Die Menschenrechtspolitik der Vereinigten Staaten nach Innen und nach
Außen hatte immer schon ihre problematischen Seiten. So haben die USA
von den 23 wichtigsten internationalen Menschenrechtsabkommen bisher
lediglich sieben ratifiziert (zum Vergleich: Die Bundesrepublik
Deutschland hat 20 ratifiziert) und steht damit im internationalen
Vergleich auf einer Stufe mit Ländern wie Afghanistan, Ruanda, Burundi,
Sudan oder Libanon und noch unter solchen "Schurkenstaaten" wie Irak
oder Iran. Vor einem Jahr wurde den USA der Sitz in der
UN-Menschenrechtskommission entzogen, der sie seit 1947 ununterbrochen
angehört hatten. Einer der Gründe für diesen Aufsehen erregenden Schritt
ist in dem arroganten und selbstbezogenen Verhalten der USA zu sehen.
Beispielsweise stimmen die USA - häufig als einziges Land - mit großer
Regelmäßigkeit gegen alle UN-Resolutionen, die sich auf eine Stärkung
der wirtschaftlichen, sozialen und kulturellen Rechte aller Menschen
gemäß dem seit 1976 geltenden "Sozialpakt" beziehen. Nicht einmal ein
"Recht auf Nahrung" wollen die USA den Menschen zugestehen. Ein zweiter
Grund für die Abwahl war die hartnäckige Weigerung der USA, der
Einrichtung eines Internationalen Strafgerichtshofes der Vereinten
Nationen zuzustimmen.
Auch was die Einhaltung des "humanitären Kriegsvölkerrechts" betrifft
(Genfer Konvention und Zusatzprotokolle), haben die USA sowohl im
Jugoslawien-Krieg 1999 als auch im gegenwärtigen Afghanistan-Krieg keine
gute Figur gemacht. Die Häufung so genannter "Kollateralschäden" mit
Hunderten (Jugoslawien) und Tausenden (Afghanistan) von toten
Zivilpersonen deutet mindestens auf eine fahrlässige Kriegführung, wenn
nicht sogar auf die gezielte Bombardierung von Wohnhäusern, Dörfern und
zivilen Einrichtungen hin. Das aber sind nach herrschender
Rechtsauffassung Kriegsverbrechen.
Dass Kriegsgefangene oder vermeintliche Terroristen nicht mit
Samthandschuhen angefasst werden müssen, ist eine Sache.
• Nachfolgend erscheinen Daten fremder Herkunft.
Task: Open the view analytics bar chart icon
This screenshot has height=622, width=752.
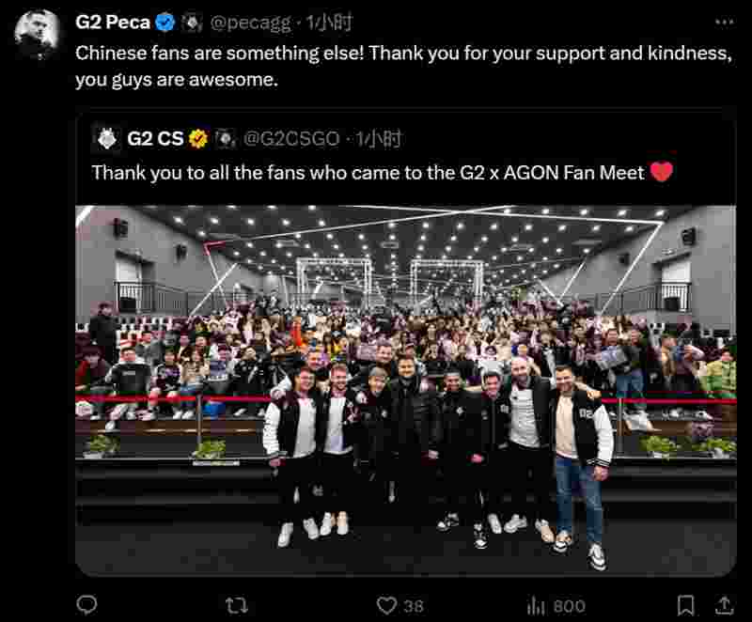Action: [536, 606]
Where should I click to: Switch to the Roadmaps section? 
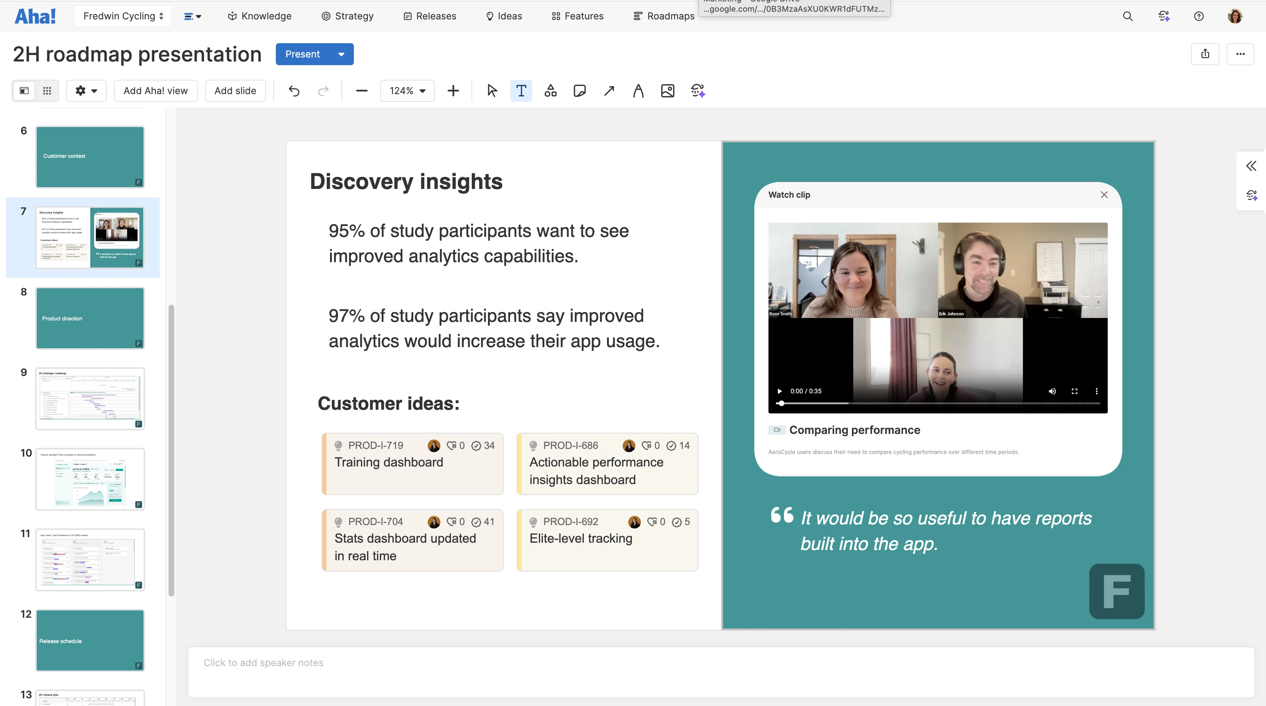pos(663,16)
Eine andere
Sache ist es aber, sie wie Tiere in Käfigen zu halten, ihnen keinen
Rechtsbeistand zuzubilligen und sie insgesamt als außerhalb jeglichen
Rechts stehend zu betrachten. Dies ist einer führenden Nation, die sich
"Freedom and Democracy" auf die Fahnen geschrieben hat, unwürdig. Die
Verfrachtung der in Afghanistan gemachten Gefangenen auf den
US-Stützpunkt Guantánamo (Kuba) ist ein übler Trick US-amerikanisches
Recht zu umgehen. US-Verteidigungsminister Rumsfeld will die gefangenen
Taliban- und Al-Qaeda-Mitglieder von Militärkommissionen auf Kuba
aburteilen lassen. Da der US-Militärstützpunkt nicht auf amerikanischem
Boden liegt, hätten die Verurteilten keine Möglichkeit, Berufung vor
einem ordentlichen US-Gericht einzulegen.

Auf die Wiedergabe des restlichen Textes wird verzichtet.